■ DATASET RECORDS

......

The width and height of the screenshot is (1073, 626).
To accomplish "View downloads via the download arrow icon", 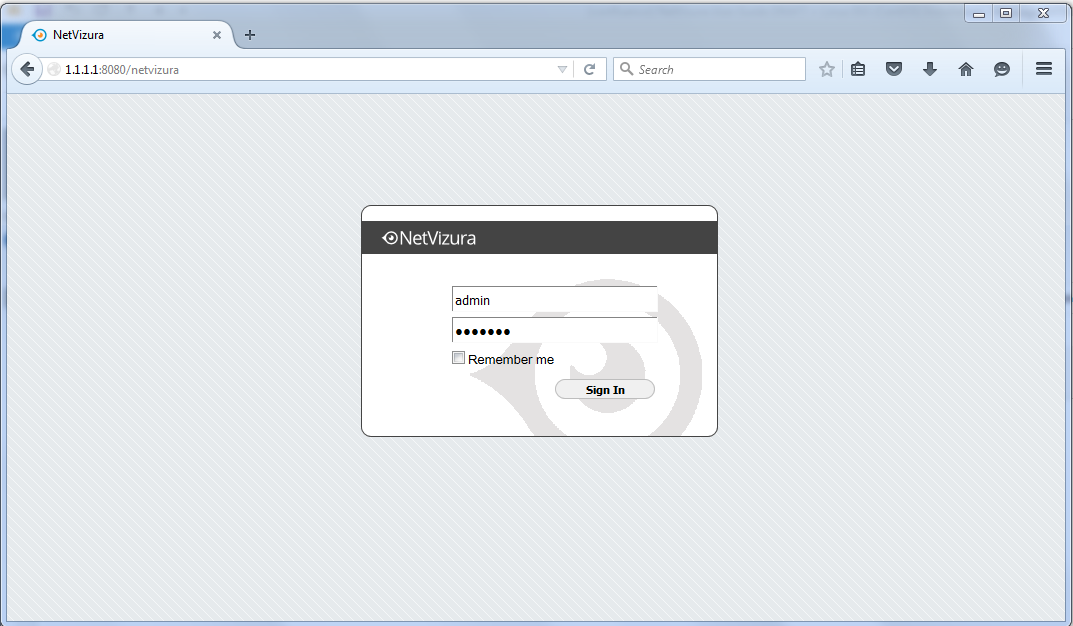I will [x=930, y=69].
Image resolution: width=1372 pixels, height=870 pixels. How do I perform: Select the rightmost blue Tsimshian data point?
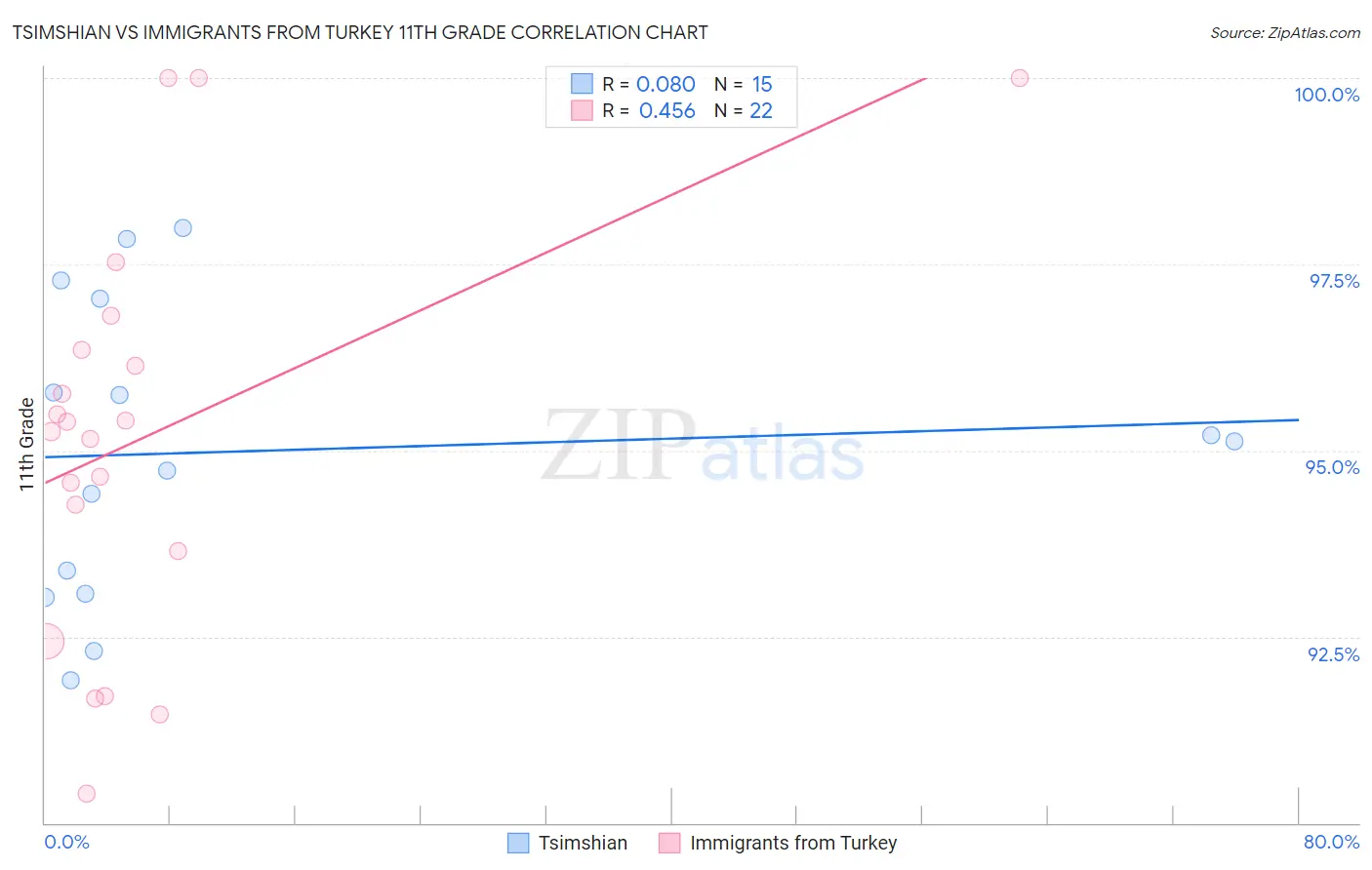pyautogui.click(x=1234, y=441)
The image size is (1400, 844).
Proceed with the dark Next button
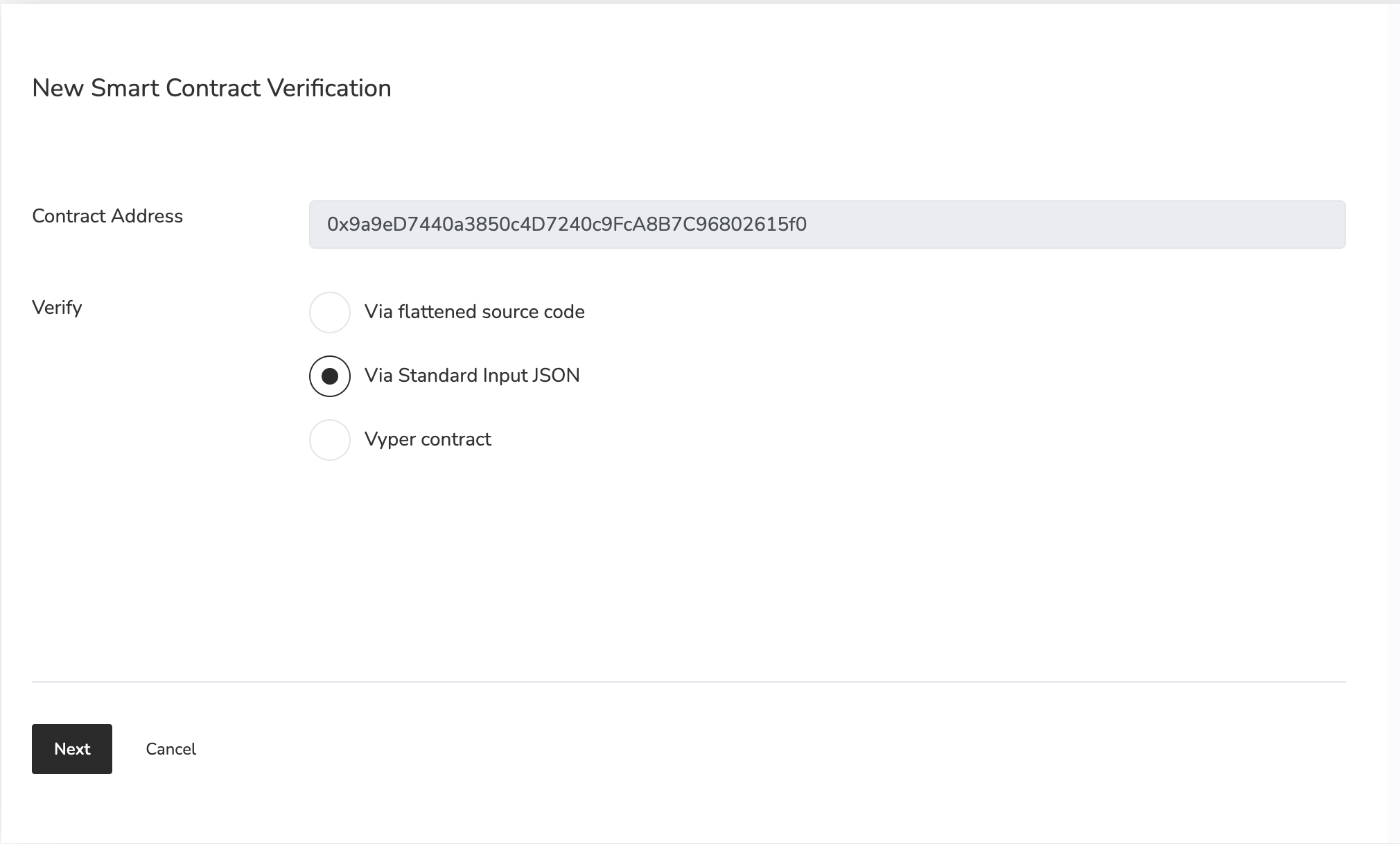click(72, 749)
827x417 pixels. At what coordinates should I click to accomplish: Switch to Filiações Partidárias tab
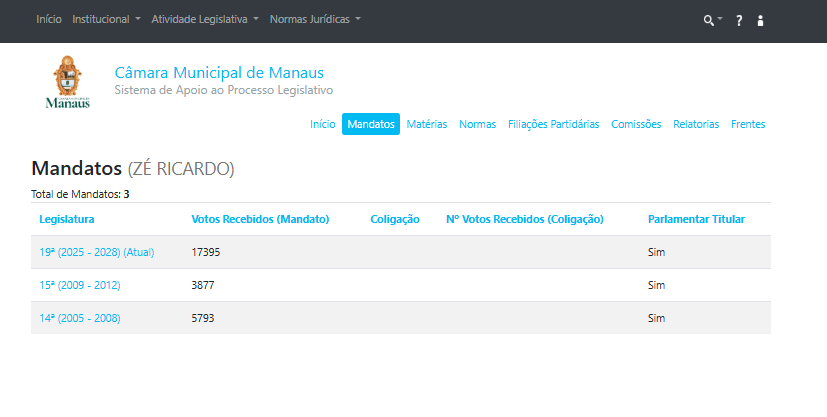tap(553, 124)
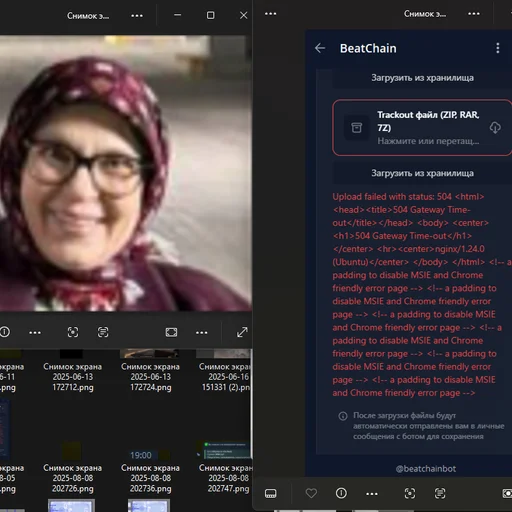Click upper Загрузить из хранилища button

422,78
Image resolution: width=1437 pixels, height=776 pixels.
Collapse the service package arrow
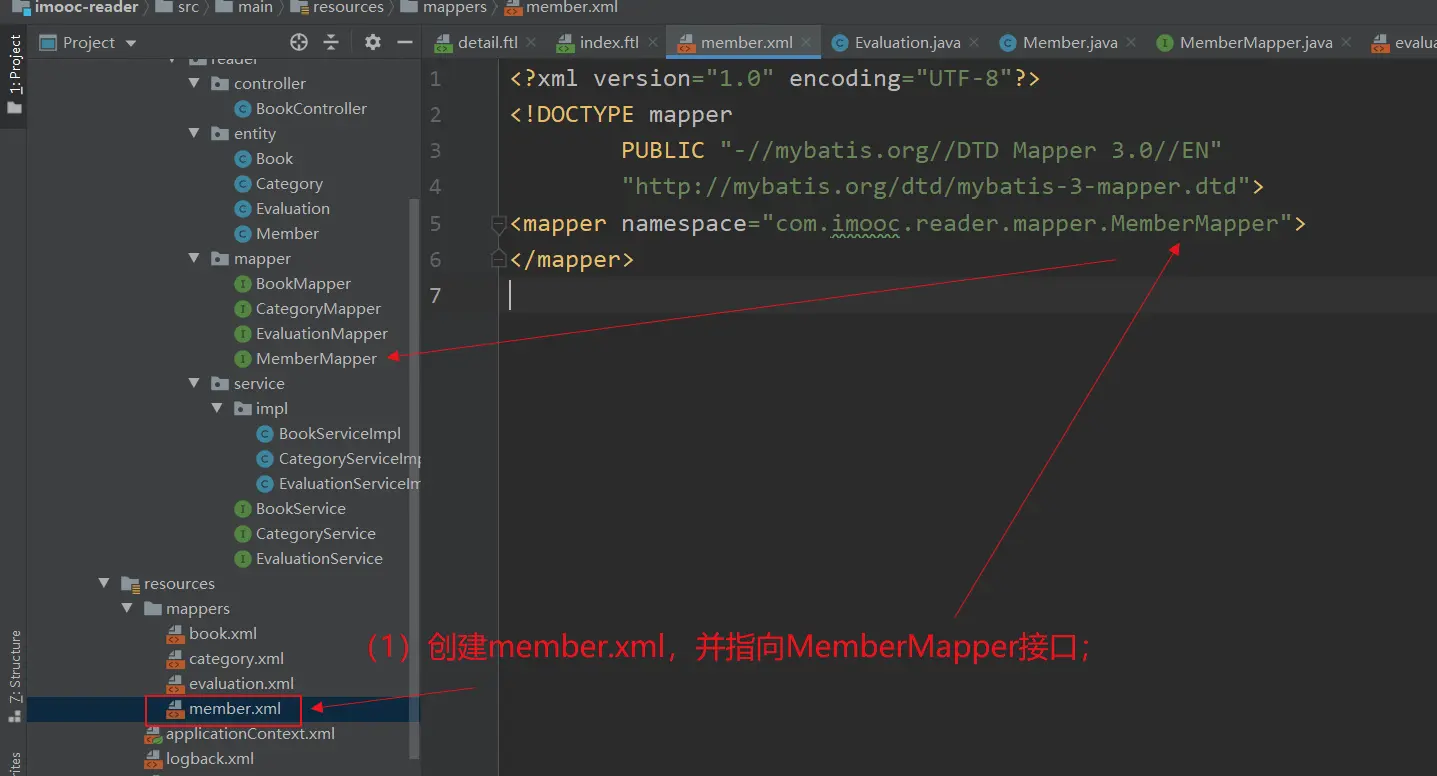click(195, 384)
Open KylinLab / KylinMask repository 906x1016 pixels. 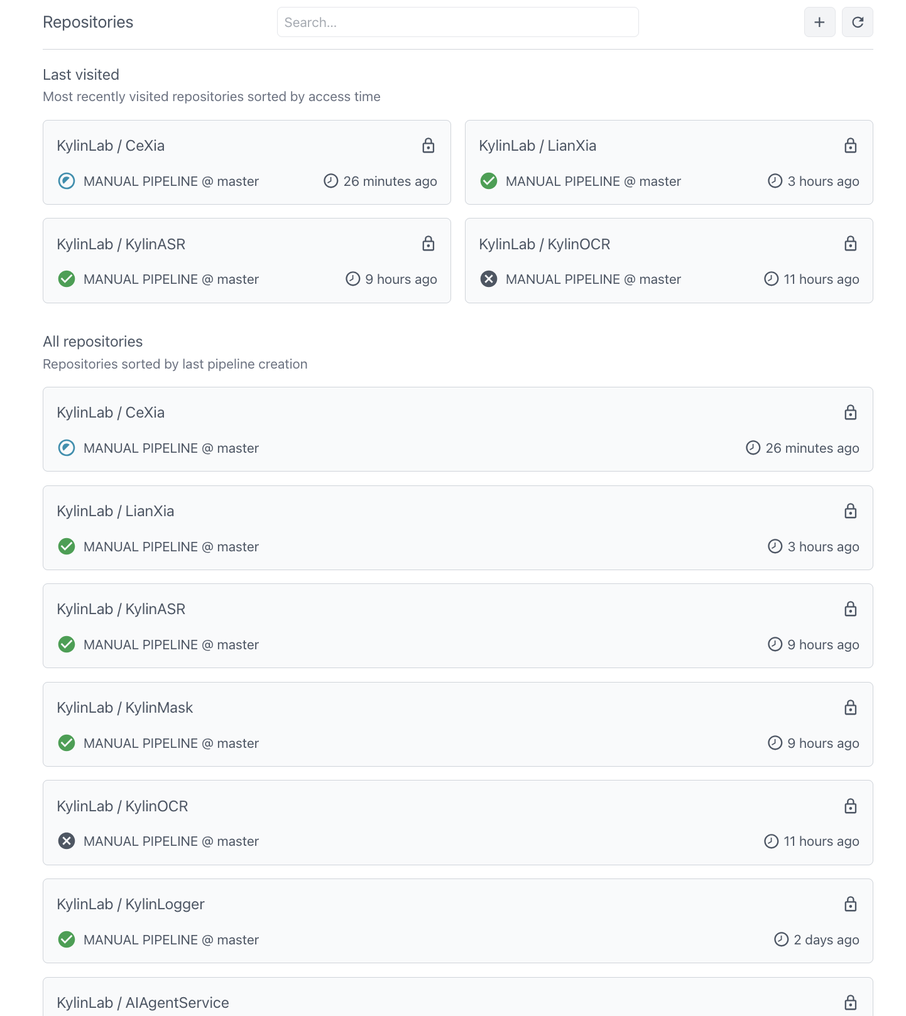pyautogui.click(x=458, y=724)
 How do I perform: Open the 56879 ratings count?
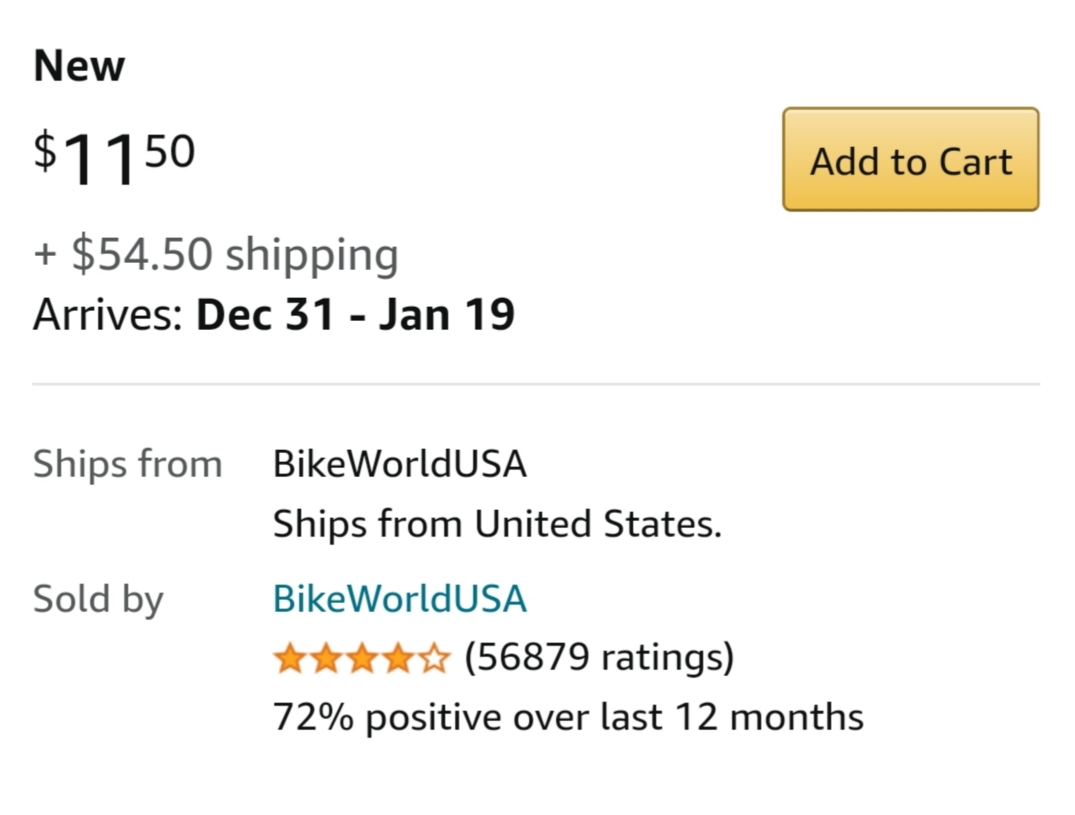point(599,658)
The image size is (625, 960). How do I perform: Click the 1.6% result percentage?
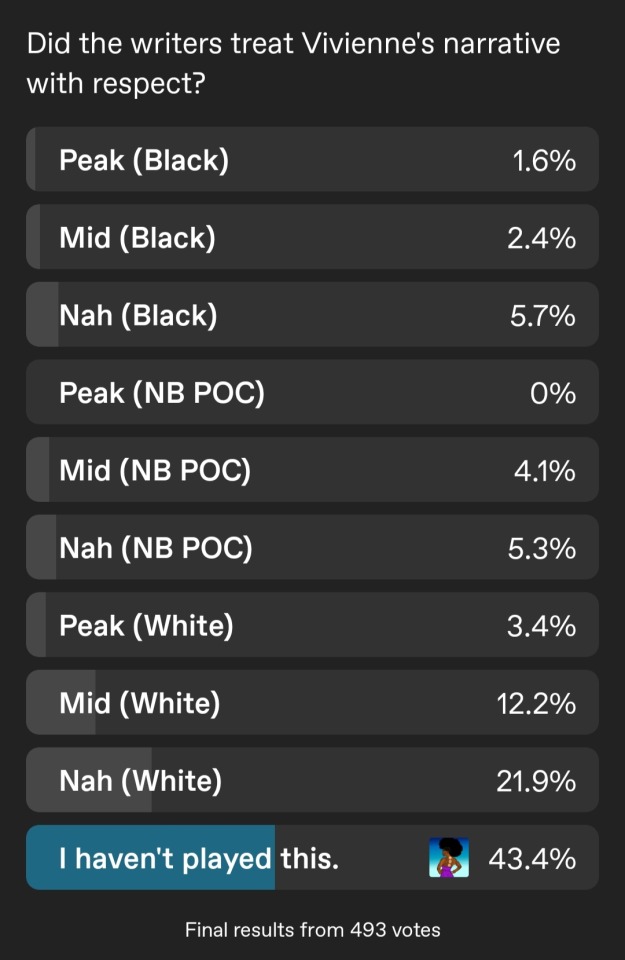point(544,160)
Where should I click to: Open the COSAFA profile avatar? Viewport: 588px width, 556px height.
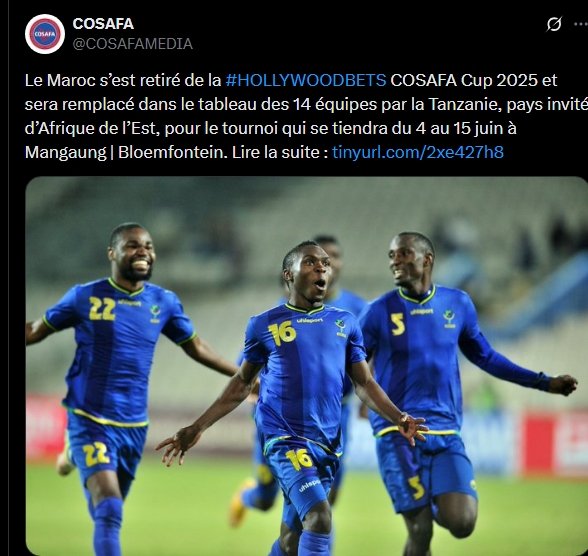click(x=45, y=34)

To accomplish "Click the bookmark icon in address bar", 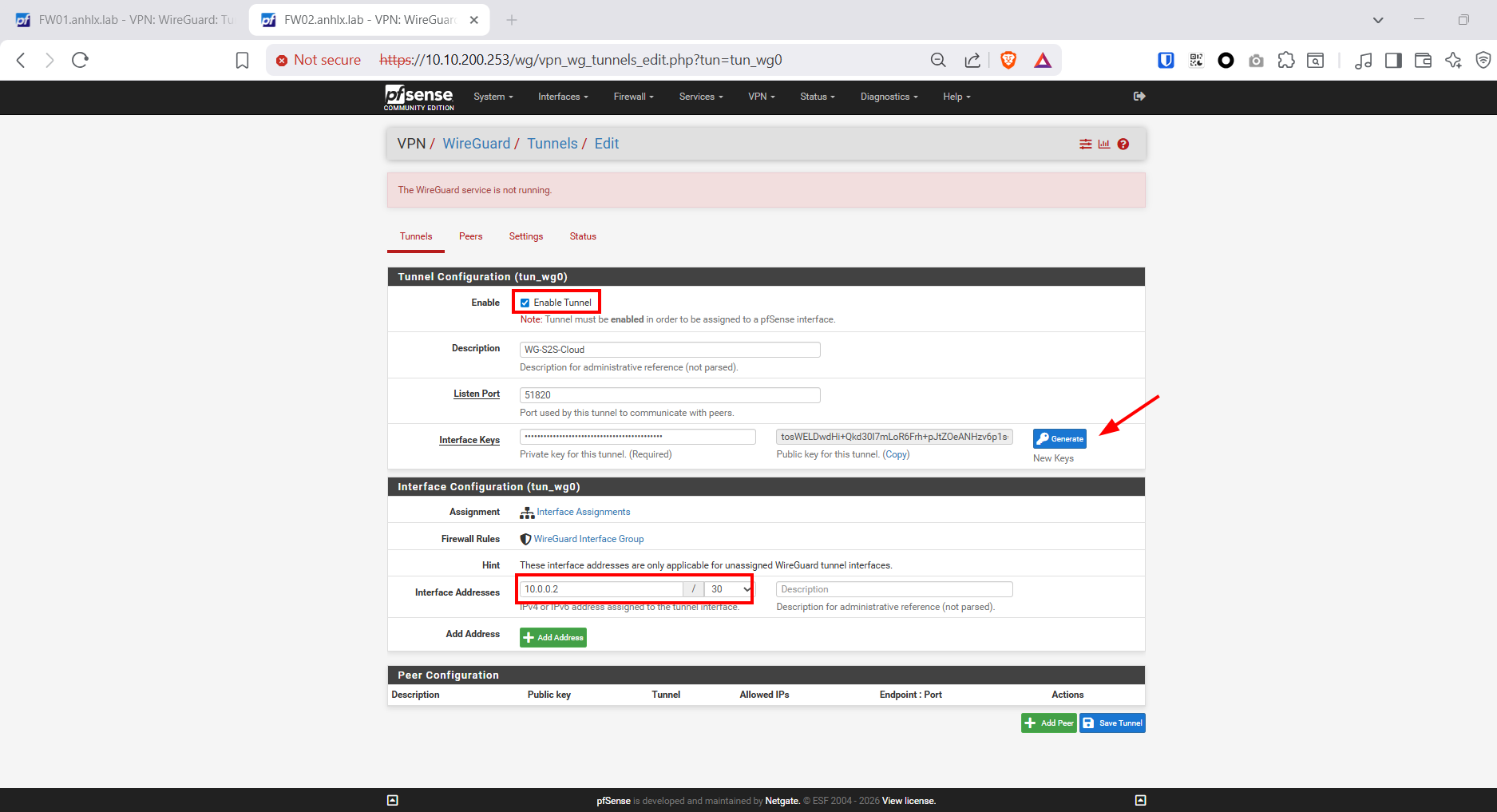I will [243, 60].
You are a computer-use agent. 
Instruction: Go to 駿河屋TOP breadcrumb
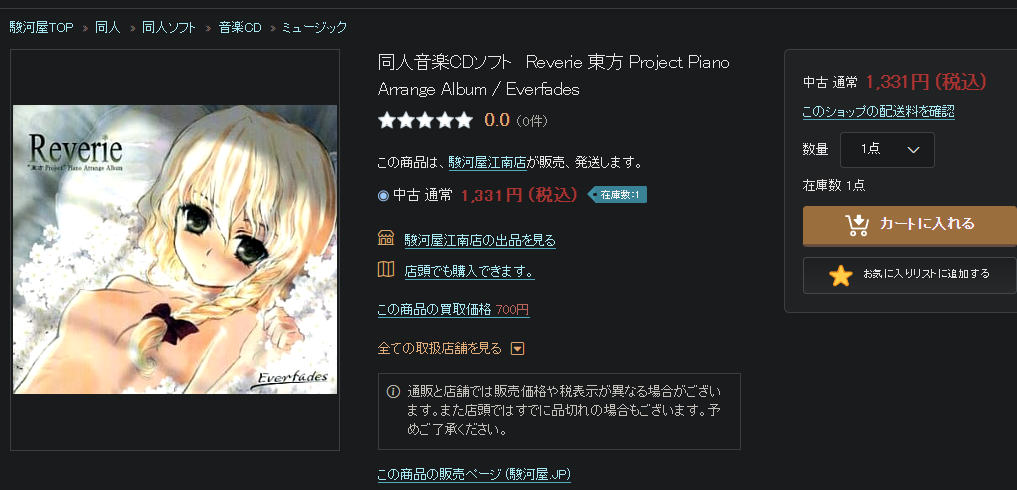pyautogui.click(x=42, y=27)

......

■ EXERCISE DESCRIPTION
Please copy only the lines from the one that contains "You are a computer-use agent." through the last line of the records, exactly, and keep every picture out of the copy.

■ YOUR SOLUTION
You are a computer-use agent. 
Instruction: Go to 駿河屋TOP breadcrumb
pyautogui.click(x=42, y=27)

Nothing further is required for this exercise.